Antibodies to hnRNPA / B are mainly found in patients with RA, SLE, and MCTD. Other connective tissue diseases, especially in progressive systemic sclerosis (pSS), are rarely detected. In SLE, hnRNPA / B antibody, especially hnRNPAl antibody is closely related to U1-snRNP and / or Sm antibody. Because anti-U1-snRNP antibody can be detected in 20% to 30% of SLE and all MCTD patients, but it is rare in RA patients. Usually anti-hnRNP A / B and anti-UlsnRNP in the serum of RA patients do not appear at the same time. JIANGMEN XINXIN METAL PRODUCTS CO., LTD. , https://www.bbqoutdoorgrill.com
Anti-hnRNP-A2 / RA33 can appear early in the onset of RA, so it is helpful for early diagnosis, especially when the serum RF is negative. If the antibody is not detected, 'RA cannot be excluded. A positive hnRNPA / B antibody can exclude other joint diseases, such as psoriatic arthritis, ankylosing spondylitis and osteoarthritis. Although the role of anti-hnRNP A / B in the diagnosis of SLE and MCTD is still unclear, it can provide information for auxiliary diagnosis when anti-U1snRNP is weakly positive or the response is unclear.

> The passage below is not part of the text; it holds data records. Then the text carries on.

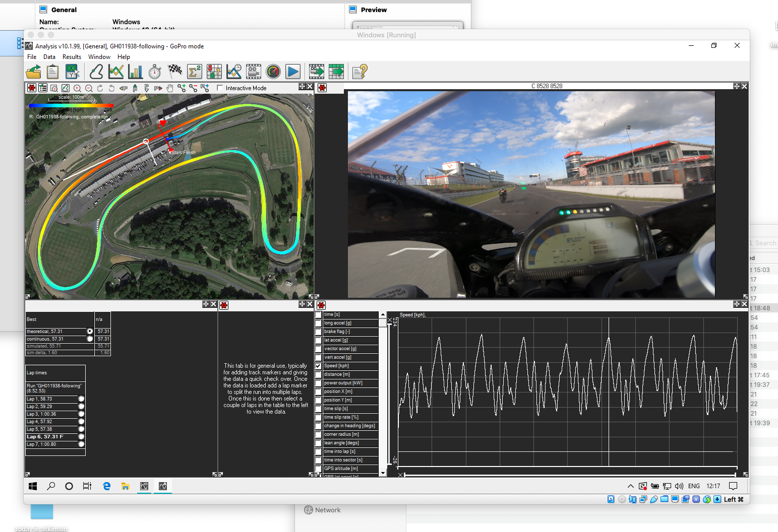Disable the Speed [kph] channel
The image size is (778, 532).
[x=318, y=365]
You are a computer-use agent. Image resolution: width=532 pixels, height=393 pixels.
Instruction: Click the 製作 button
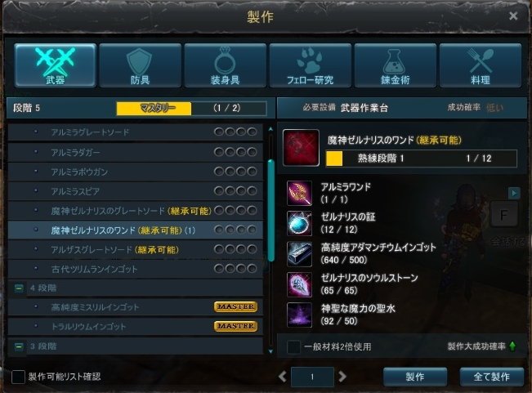[415, 377]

The appearance of anti-hnRNP-A2 / RA33 has nothing to do with age, gender and disease stage. However, the positive rate is different in different populations. Compared with patients in central and western Europe, the RA33 positivity rate is very low among RA patients in Finland and Greece, while it is higher among non-Caucasian SLE patients.
In addition, the anti-hnRNP A / B protein has nothing to do with the activity and stage of the disease, and the antibody remains positive after remission. However, patients receiving steroid therapy for a long time, RA positive rate decreased.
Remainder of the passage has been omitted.